Task requirements: From the line containing "This screenshot has height=736, width=1120." to the last line of the data below, copy everything exactly and nothing else; pictures stay out.

Extracted entries:
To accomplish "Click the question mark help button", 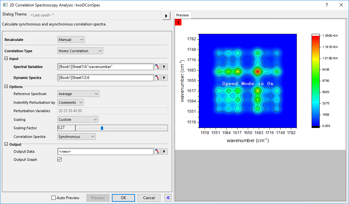I will pyautogui.click(x=327, y=5).
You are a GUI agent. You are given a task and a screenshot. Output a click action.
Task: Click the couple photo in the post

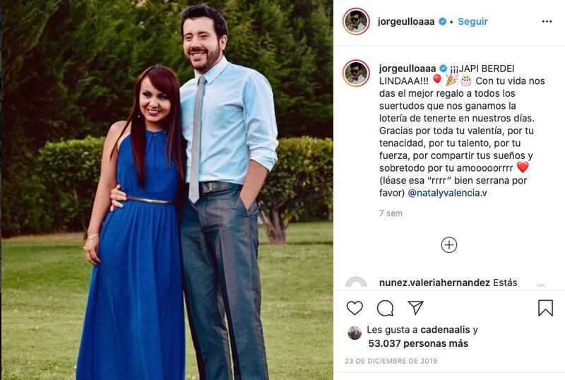click(x=167, y=190)
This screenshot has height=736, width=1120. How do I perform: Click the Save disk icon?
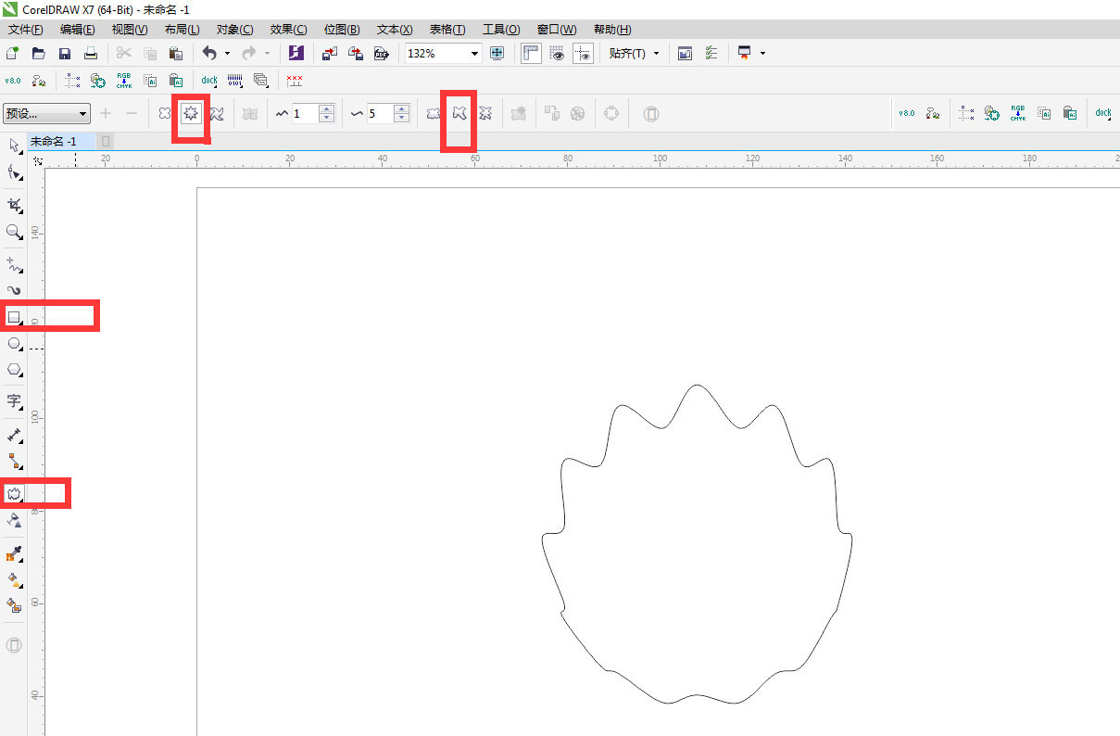65,54
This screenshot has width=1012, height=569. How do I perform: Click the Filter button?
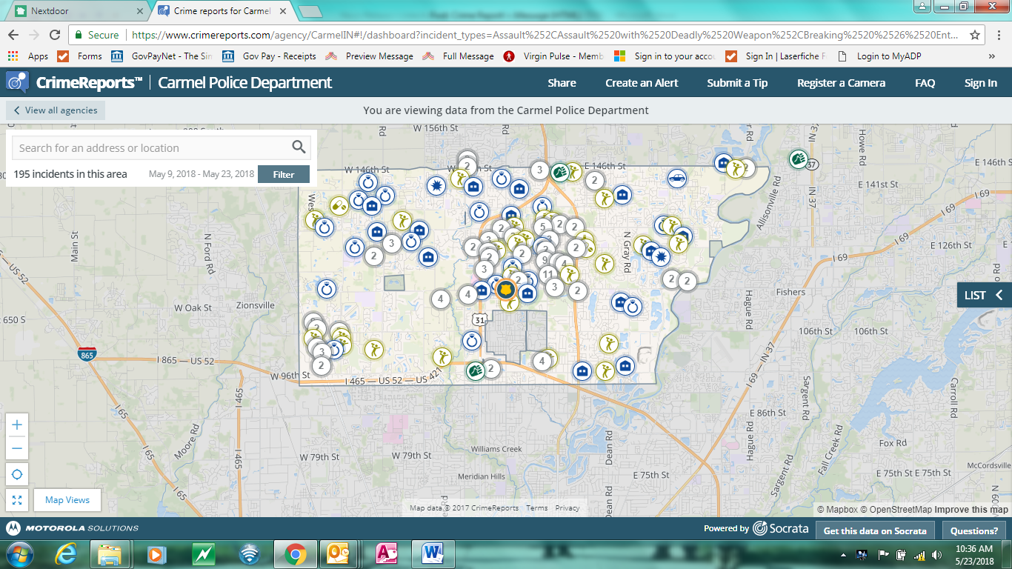283,173
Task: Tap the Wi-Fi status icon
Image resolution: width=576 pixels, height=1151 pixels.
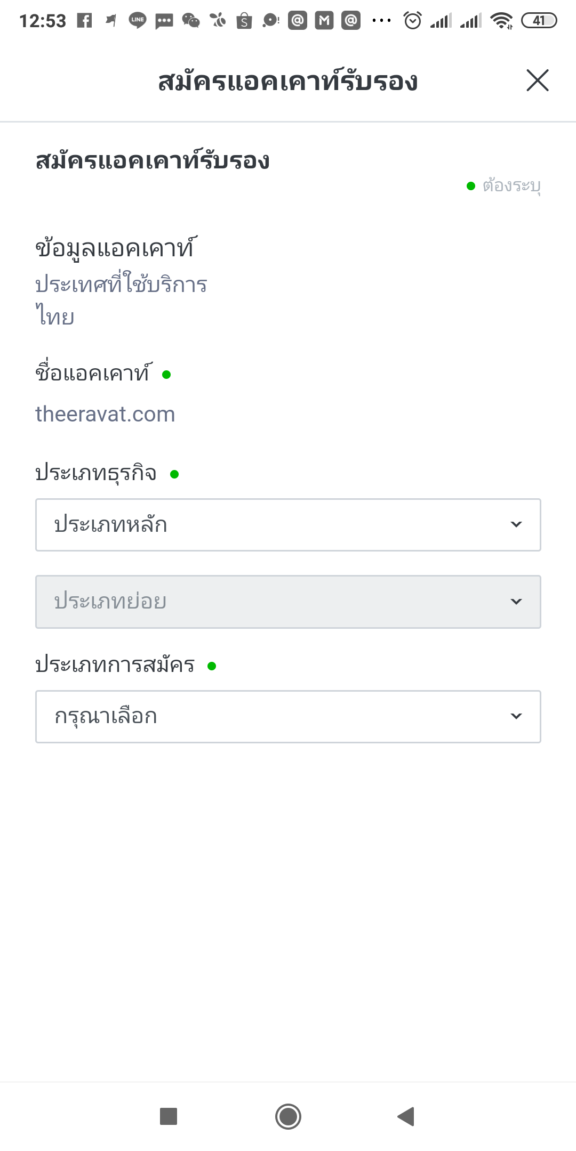Action: tap(501, 21)
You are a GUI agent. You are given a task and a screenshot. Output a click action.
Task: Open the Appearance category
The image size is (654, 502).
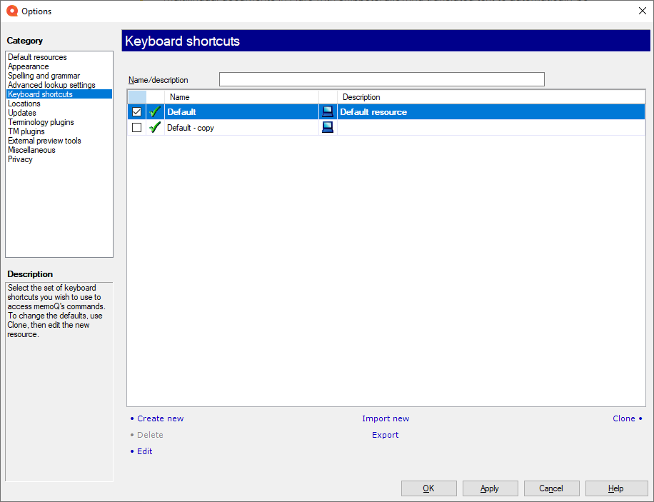pyautogui.click(x=29, y=66)
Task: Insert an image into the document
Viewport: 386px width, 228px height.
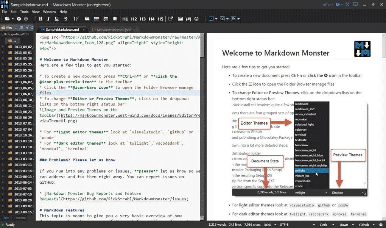Action: click(180, 19)
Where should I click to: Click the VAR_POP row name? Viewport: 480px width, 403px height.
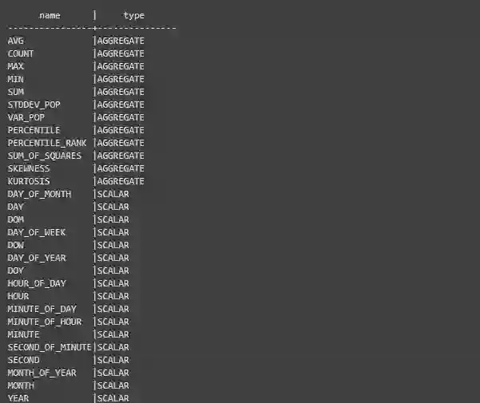pos(26,117)
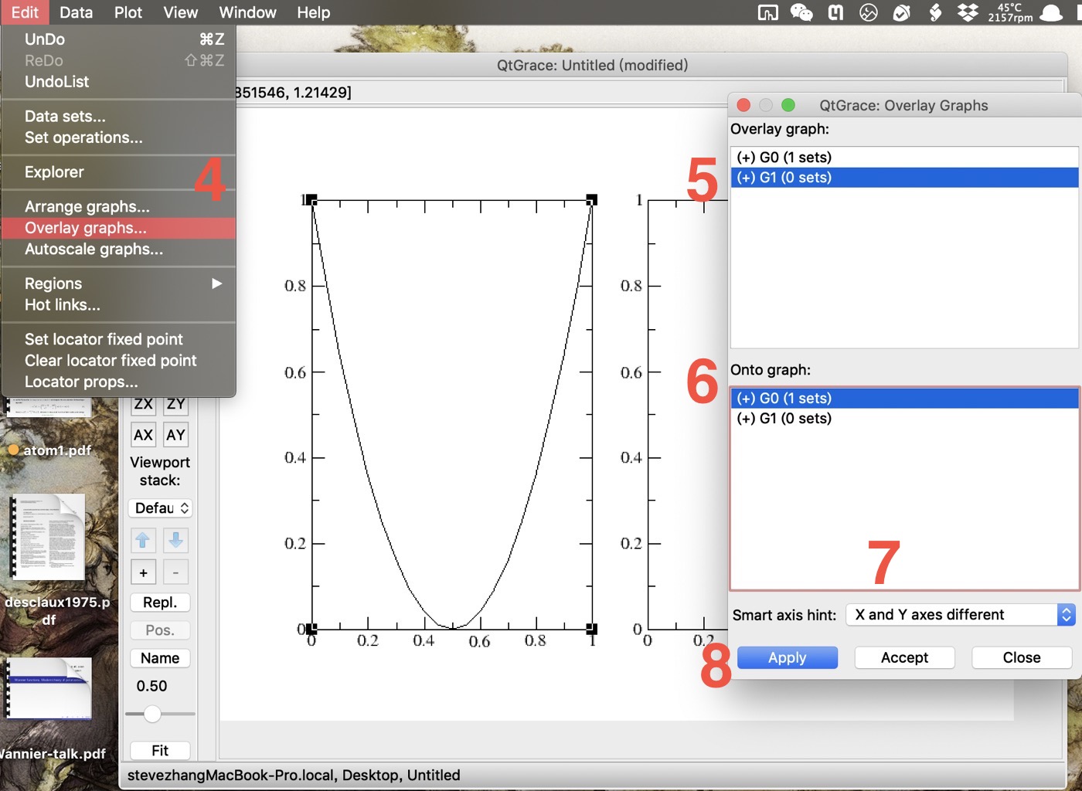Select G1 in Onto graph list
Image resolution: width=1082 pixels, height=791 pixels.
coord(784,419)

Written solution:
This screenshot has height=736, width=1120. How do I perform: Click the Save disk icon?
65,54
This screenshot has width=1012, height=569. How do I perform: Click the Filter button?
283,173
Task: Tap the Wi-Fi status icon
Image resolution: width=576 pixels, height=1151 pixels.
Action: tap(501, 21)
You are a GUI agent. You are given a task and a screenshot. Output a click action.
Task: Open the Appearance category
The image size is (654, 502).
pyautogui.click(x=29, y=66)
Task: Insert an image into the document
Viewport: 386px width, 228px height.
Action: click(180, 19)
Where should I click to: Click the VAR_POP row name? Viewport: 480px width, 403px height.
pos(26,117)
Select G1 in Onto graph list
Image resolution: width=1082 pixels, height=791 pixels.
coord(784,419)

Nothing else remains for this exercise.